Wednesday, March 12, 2008

DUDE-erostomes: your ass comes first

so, as you may know, i hate homework. i was getting all stressed out about my bio paper. normally, i feel like i can totally whip these things off, no sweat. i was getting all pumped about writing about the feeding habits of starfish. they can extend their stomach outside their bodies and actually into a waiting mussel that their tube feet have pried open. they then secrete their digestive juices directly into the bivalve's shell and it dissolves the tissue into a bunch of goo that it sucks up before retracting its stomach back inside its body.

i mean, HOLY SHIT. look at this white, ghosty stomach outside the body!



i was feeling pretty good about it and went to ask my professor a question after class about how he wanted the paper structured. when i explained my exciting topic, he looked a little less than enthused. apparently, he was a stickler for these "requirements" he had handed out, like needing to compare morphological and molecular data sets in order to make some conclusions was like important for his assessment or something. apparently, a paper about how cool i think this animal's really sci-fi feeding habits are wasn't gonna cut it.

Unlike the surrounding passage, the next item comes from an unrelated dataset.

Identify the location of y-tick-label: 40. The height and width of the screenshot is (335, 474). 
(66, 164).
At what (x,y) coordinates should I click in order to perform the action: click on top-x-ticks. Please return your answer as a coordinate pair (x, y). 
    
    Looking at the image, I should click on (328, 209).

so, i actually read the assignment which had something to do with deuterostomes and division of phylla. what? i guess if maybe i had bothered to make those flash cards before the last day of class, maybe i would've known what one of the key taxons of the course actually was.

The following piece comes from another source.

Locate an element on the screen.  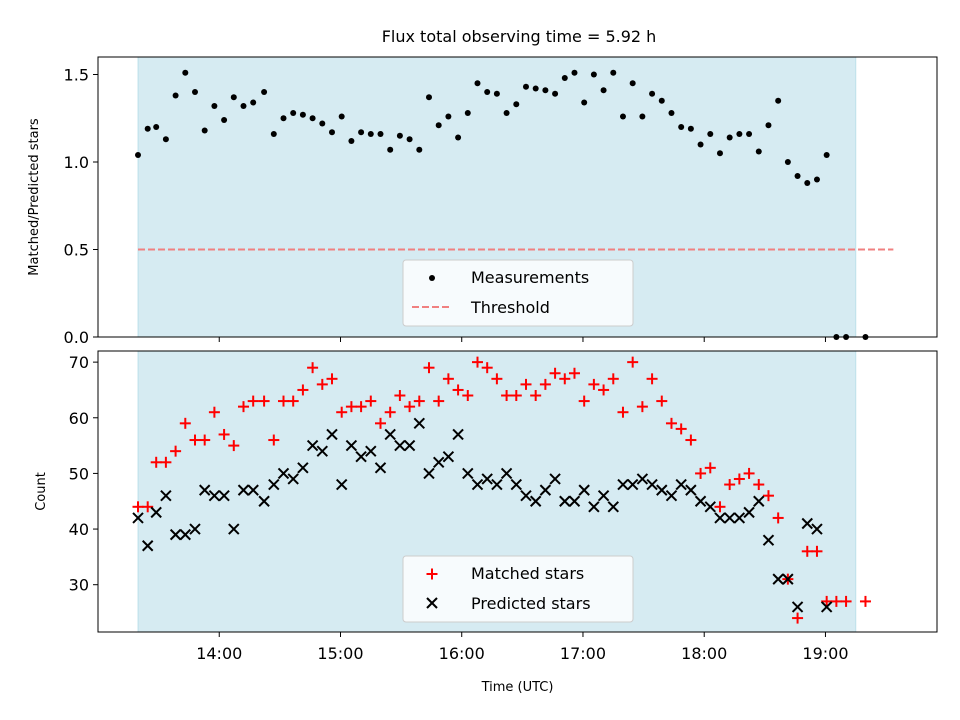
legend-matched-label: Matched stars is located at coordinates (528, 574).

deuterostomes, which means"second mouth," it just so happens, are a class of bilaterians that includes us chordates, these KRAZY worms called xenoturbella and echinoderms like starfish and sea urchins. they are characterized by their blastopore's development during gastrulation. blastopores are the things in embryos that turn into an orifice.



what sets deuterostomes apart is that this blastopore turns into an anus and we get a mouth later. protostomes get a mouth first and then maybe develop an anus later on.

oh wait, what?! the first structure we develop as lil baby embryos is totally butthole. and i get to write a whole paper on the evolutionary and phyllogenetic importance of butthole chronology. yes!